Derrière cette appellation réductrice, se cache un nouvel argument de vente : tu vois un personnage noir (ou issu d’une autre communauté minorisée), tu te dis “oh, super, il doit être le personnage principal !”, tu feuillettes le livre, et tu te rends compte qu’il n’y a pas d’histoire. C’est souvent un poème, avec des enfants différents illustrés à chaque page, peut-être des paysages, et une petite morale mignonne à la fin, en faveur de l’universel.
Quel mal me direz-vous ? Les enfants sont tous à la même enseigne dans ce type d’ouvrage. On pourrait même se dire que sa présence en couverture participe à rappeler que les enfants noirs sont aussi des visages de l’universel. Y a rien de mal en soit, ce n’est qu’un livre… Enfin plutôt dix. Enfin, non, plutôt cinquante du genre. Il est donc plus facile de trouver des livres où des enfants noirs sont uniquement en couverture, que des livres où ils sont de véritables personnages, c’est-à-dire les héros d’une intrigue. Où ils sont acteurs dans cet imaginaire.
Or, cette “inclusion” ou “diversité” de surface a un nom : le tokenisme.
Le tokénisme est la politique ou la pratique consistant à faire un geste superficiel pour l’inclusion des membres des groupes minoritaires. Cet effort symbolique est généralement destiné à créer une apparence d’inclusivité et à détourner les accusations de discrimination.
source : mikana.ca
Je n’ai pas cherché de chiffres sur le nombre de livres se prêtant à ce jeu marketing, et pour être honnête, ça ne m’intéresse pas vraiment. Ce qui m’intéresse, c’est : pourquoi la présence des Noirs est uniquement acceptable sur les couvertures, mais pas quand ils sont les héros d’une intrigue à part entière ? Dans ce second cas, ils sont tout à coup “pas bankables”.

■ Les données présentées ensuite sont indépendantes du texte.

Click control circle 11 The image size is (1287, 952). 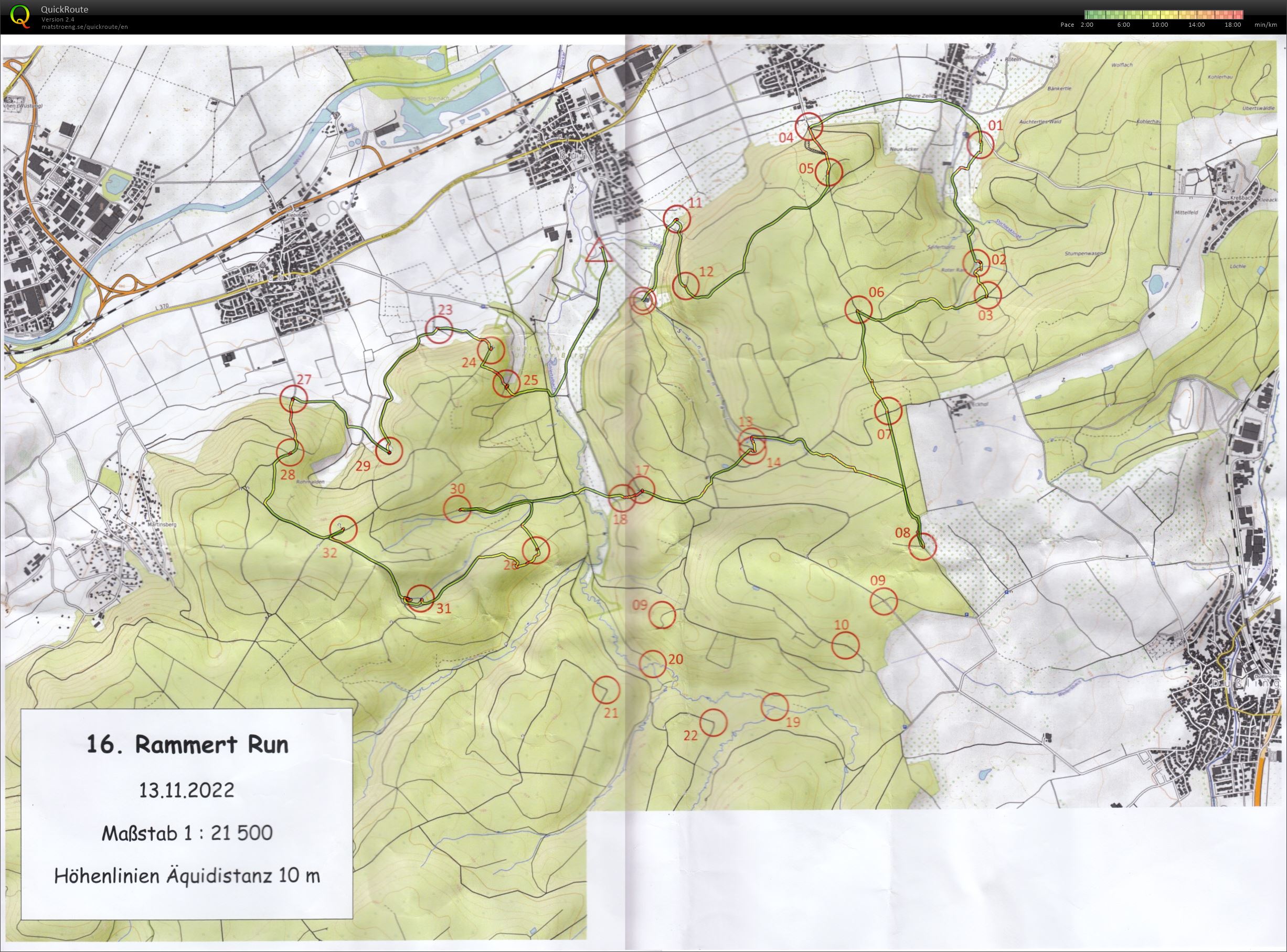676,219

Pourquoi ces livres token, majoritairement écrits par des auteurs blancs, sont publiés pendant que des auteurs noirs se voient refusés leurs manuscrits aux motifs que “trop noirs/ trop communautaristes/ça ne vend pas les personnages noirs” ?
Encore aujourd’hui, nombreux sont les auteur.ice.s noir.e.s qui me racontent leurs déboires avec l’édition, entre les motifs de refus fumeux ou ouvertement racistes, quand ce n’est pas le silence habituel. Il y a aussi les maisons d’édition qui refusent ces mêmes auteurs, puis réapparaissent quand ces derniers ont pris à leur charge l’édition de leurs manuscrits. Il semblerait donc que la prise de risque qu’implique la publication d’un primo-auteur est d’autant plus grande que sa mélanine est élevée….

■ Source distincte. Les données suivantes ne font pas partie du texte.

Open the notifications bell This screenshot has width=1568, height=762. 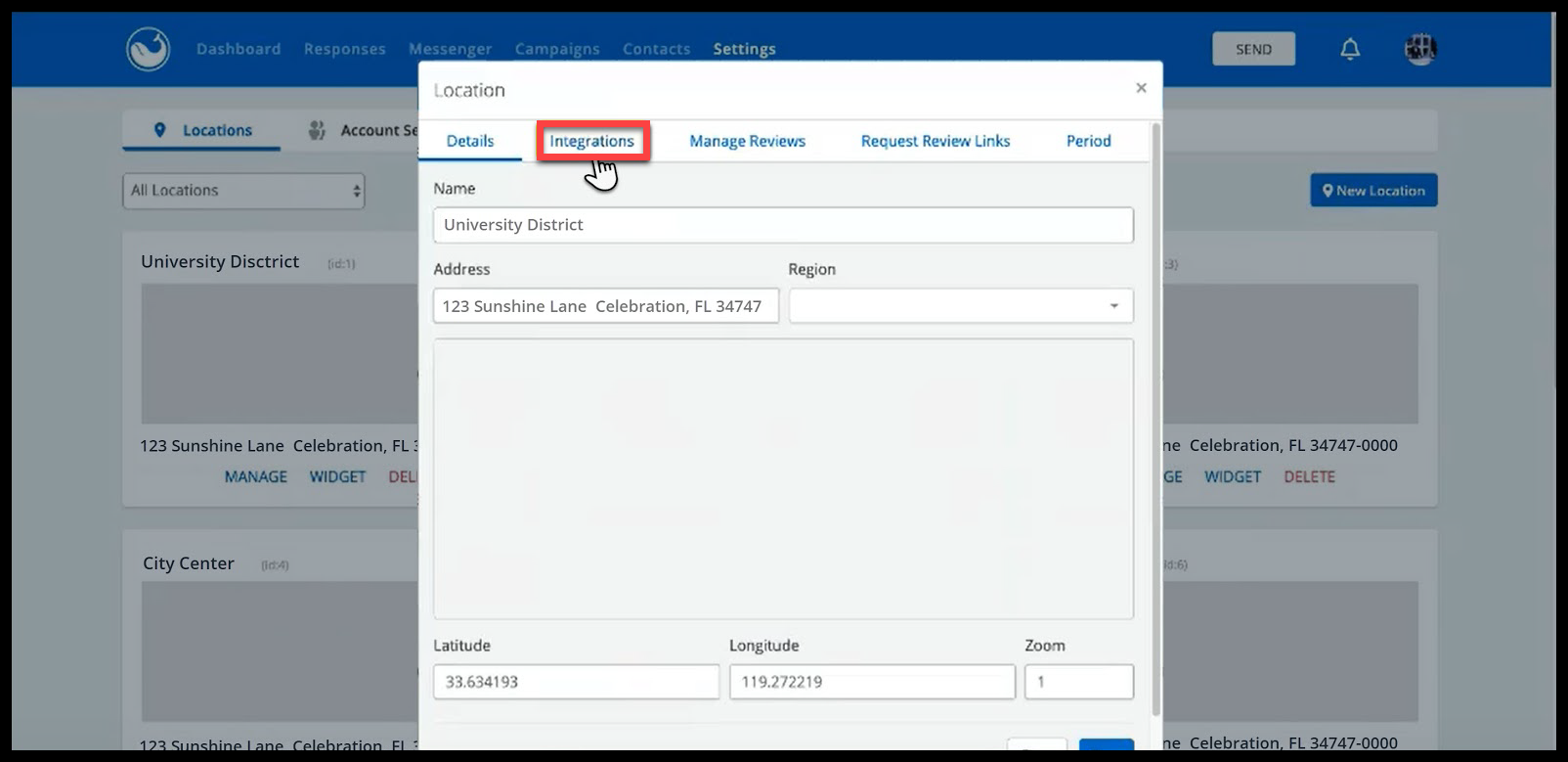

Du coup, si je comprends bien, il serait plus “risqué” de nous laisser partager nos imaginaires et nos voix, que de prendre nos corps pour des couvertures…
Alors, je me suis demandée si ce n’était qu’une impression, mais force est de constater que ce phénomène est également dénoncé outre-manche et outre-atlantique par des professionnels du livre comme Renee Holderman, en charge de l’achat des droits de publication pour la maison d’édition Third Place Books :
“De plus, les éditeurs mettront un enfant noir sur la couverture d’un livre pour enfants générique non caractérisé, souvent illustré par un illustrateur blanc, dans un effort de complaisance. Cette pratique est particulièrement répandue dans les catégories des livres illustrés, gradués et des premiers chapitres.”
Bien sûr, ce n’est pas le seul exemple de tokenisme en littérature, et les formes sont diverses. Je vous parlais par exemple du désintérêt des éditions américaines pour la représentation des communautés noires et l’antiracisme. L’effet de cette tendance avait été chiffrée entre l’année du meurtre de George Floyd, un homme afro-américain assassiné par la police, et l’année suivante où la publication d’oeuvres ayant des personnages afrodescendants écrits par des auteur.ice.s concerné.e.s avait chuté.
La solution ? Être vigilant.e
Heureusement, il existe de nombreuses ressources, notamment compilées dans l’article de Monfilsenrose.com, “Comment diversifier sa bibliothèque ?” qui explique pas à pas une manière d’éviter ces écueils. Vous l’aurez compris : interroger “la diversité” en littérature jeunesse, c’est encore et toujours questionner qui a accès à la création et à la publication, qui est silencié, quelles sont les histoires qu’on empêche d’être racontées, et surtout…
Qui et quelle littérature on soutient en achetant ce livre ?
One thought on “Une Diversité sous couverture(s) : une autre forme de tokenisme en littérature jeunesse”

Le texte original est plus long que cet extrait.